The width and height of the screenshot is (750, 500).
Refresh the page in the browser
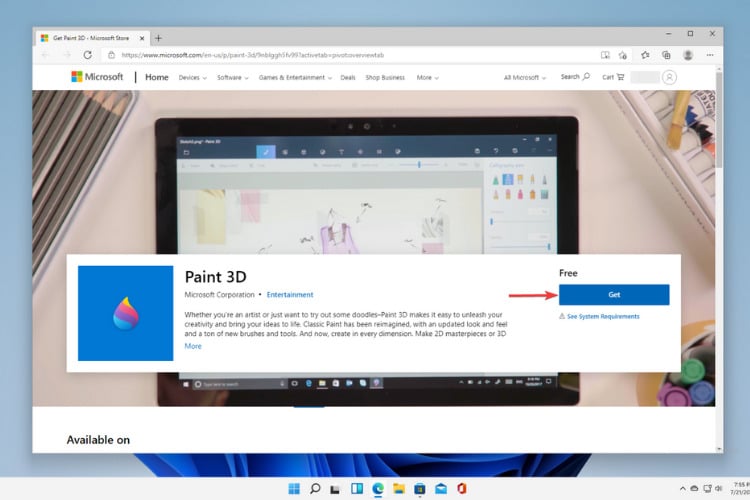(88, 55)
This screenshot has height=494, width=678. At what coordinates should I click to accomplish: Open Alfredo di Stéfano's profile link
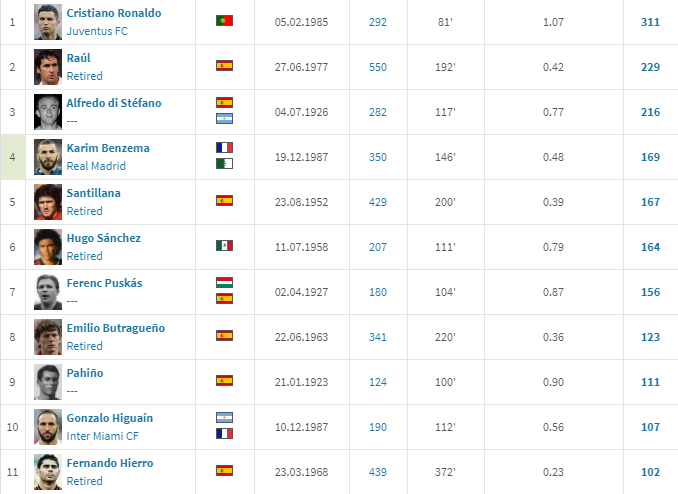pos(113,103)
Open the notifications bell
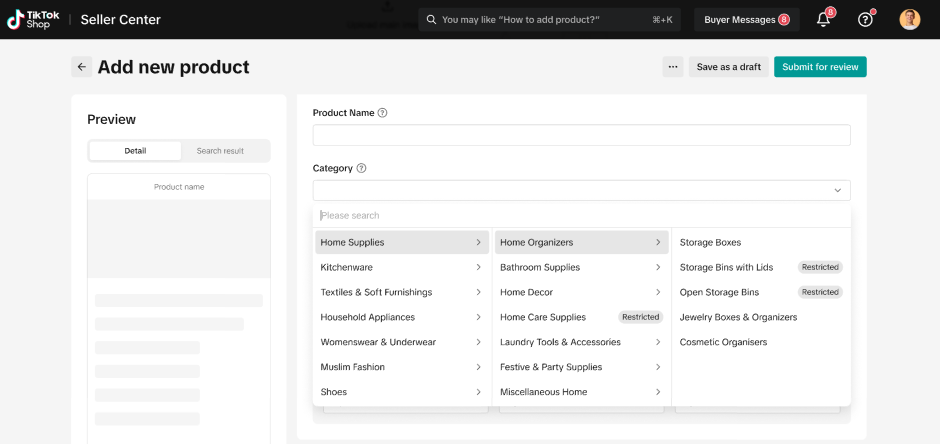The width and height of the screenshot is (940, 444). pos(824,19)
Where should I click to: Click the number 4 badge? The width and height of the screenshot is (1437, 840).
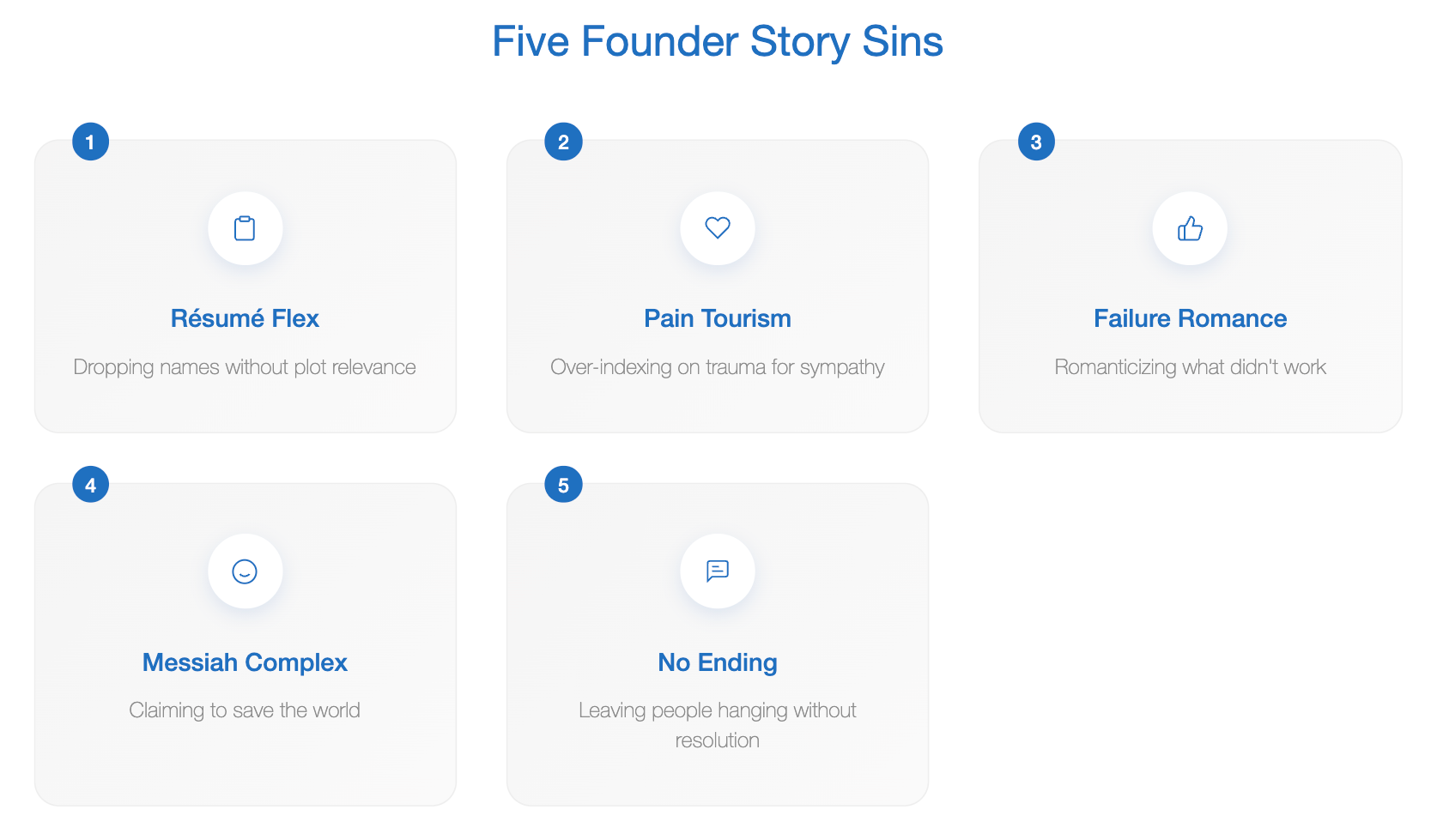click(90, 485)
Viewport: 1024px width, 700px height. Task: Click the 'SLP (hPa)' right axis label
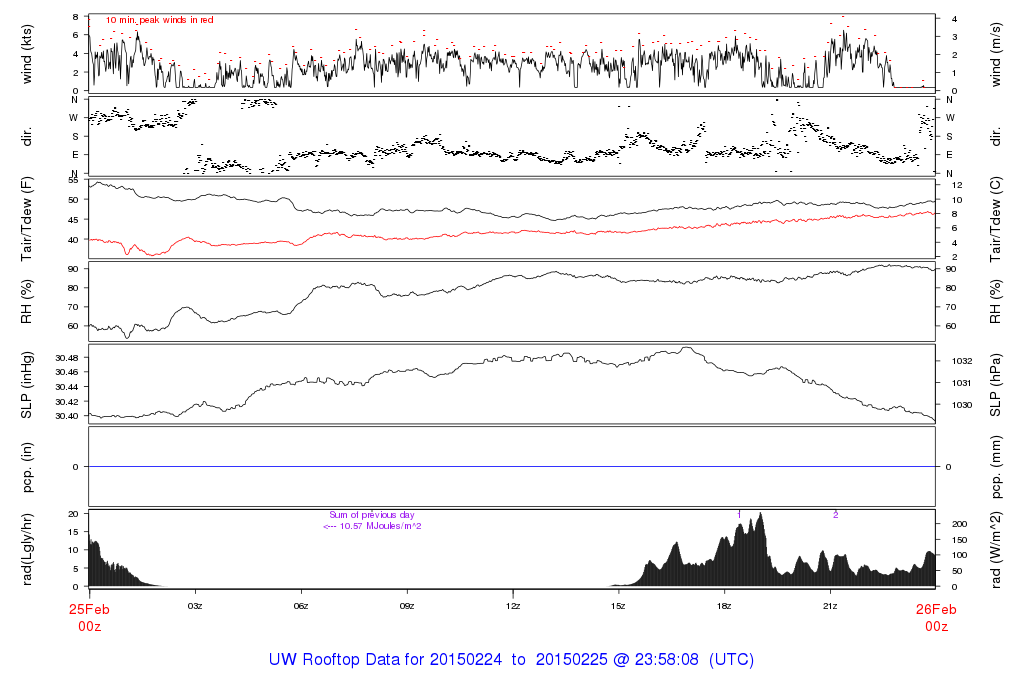(x=997, y=384)
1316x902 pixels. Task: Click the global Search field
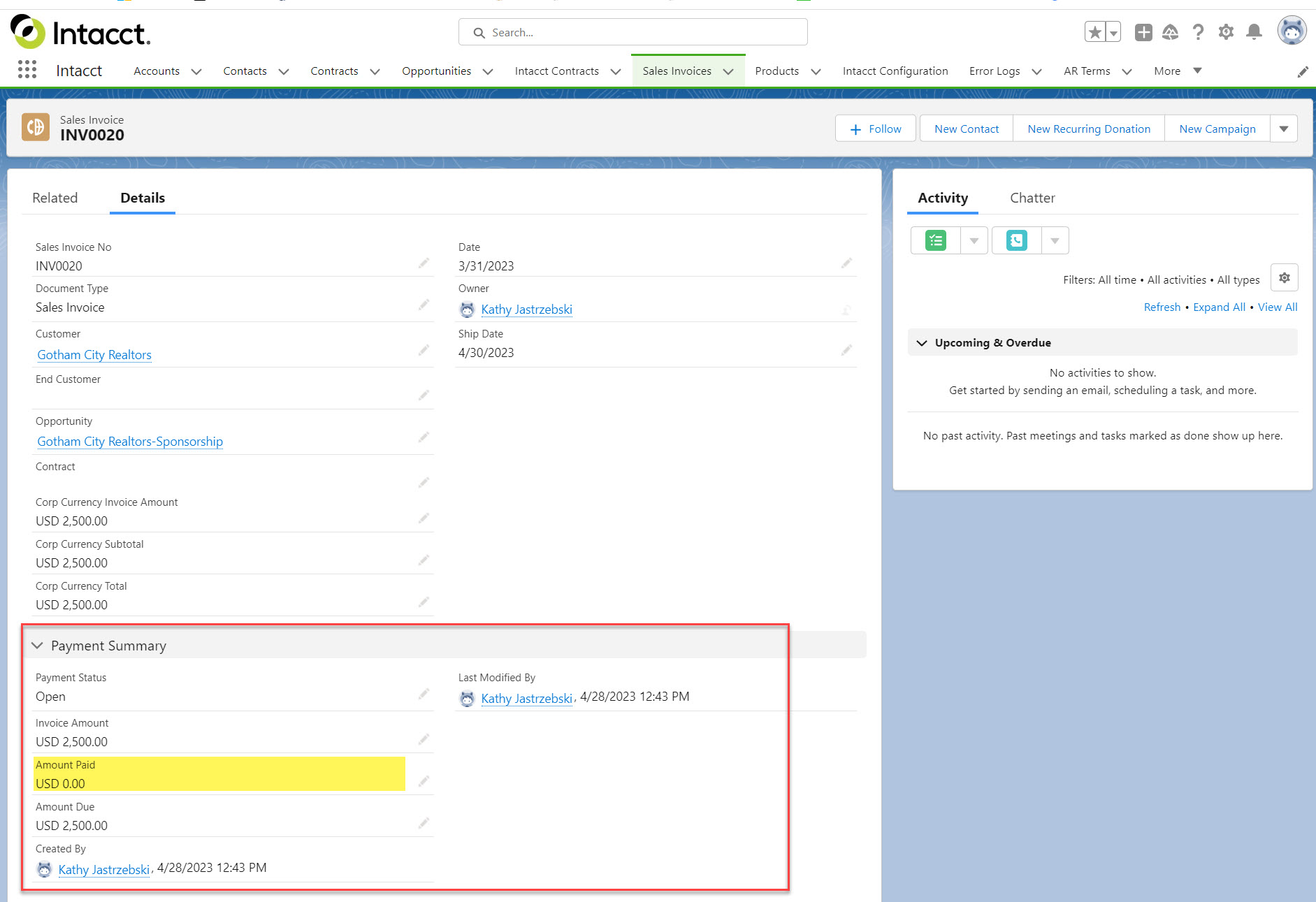point(632,32)
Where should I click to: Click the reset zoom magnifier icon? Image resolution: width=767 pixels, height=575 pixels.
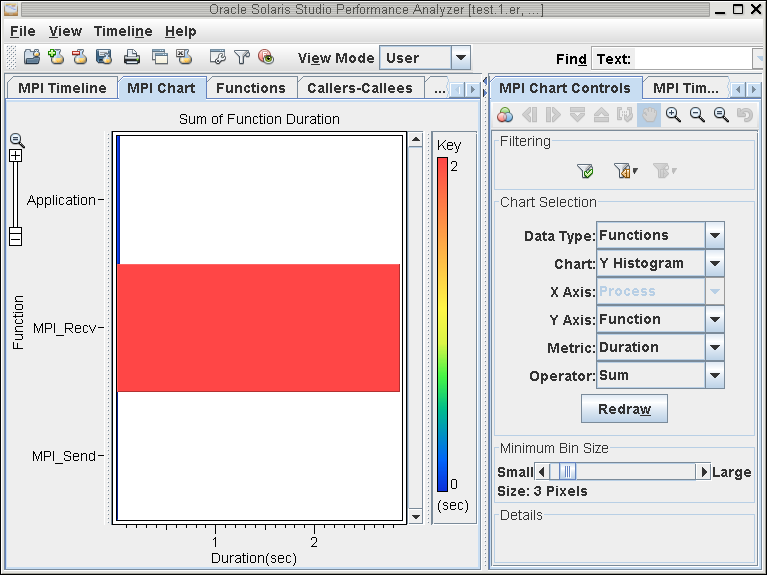tap(721, 115)
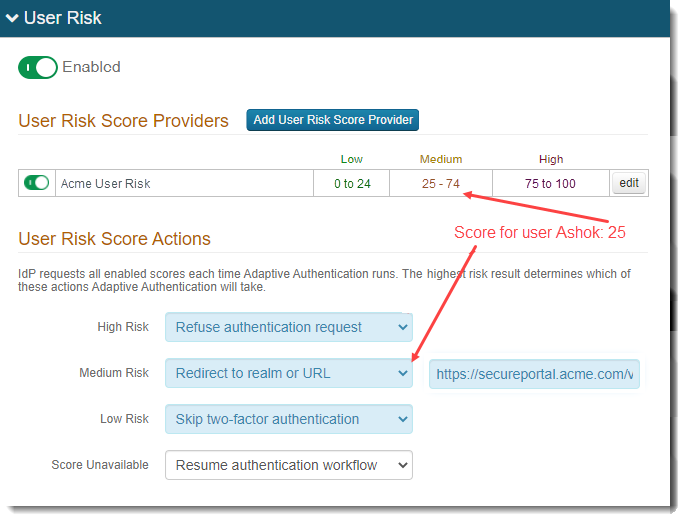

=====

-- TASK GOAL --
Transcribe all of the records above exactly; no image should appear in what you write.

-- SOLUTION TO THIS PROBLEM --
The width and height of the screenshot is (750, 500).
Refresh the page in the browser
(88, 55)
This screenshot has height=494, width=678. At what coordinates should I click to accomplish: Open Alfredo di Stéfano's profile link
pos(113,103)
Open the notifications bell
The width and height of the screenshot is (940, 444). pos(824,19)
Where should I click to: Click the number 4 badge? The width and height of the screenshot is (1437, 840).
click(90, 485)
Viewport: 1024px width, 700px height. Task: Click the 'SLP (hPa)' right axis label
(x=997, y=384)
1316x902 pixels. Task: Click the global Search field
point(632,32)
Where should I click to: Click the reset zoom magnifier icon? Image resolution: width=767 pixels, height=575 pixels.
tap(721, 115)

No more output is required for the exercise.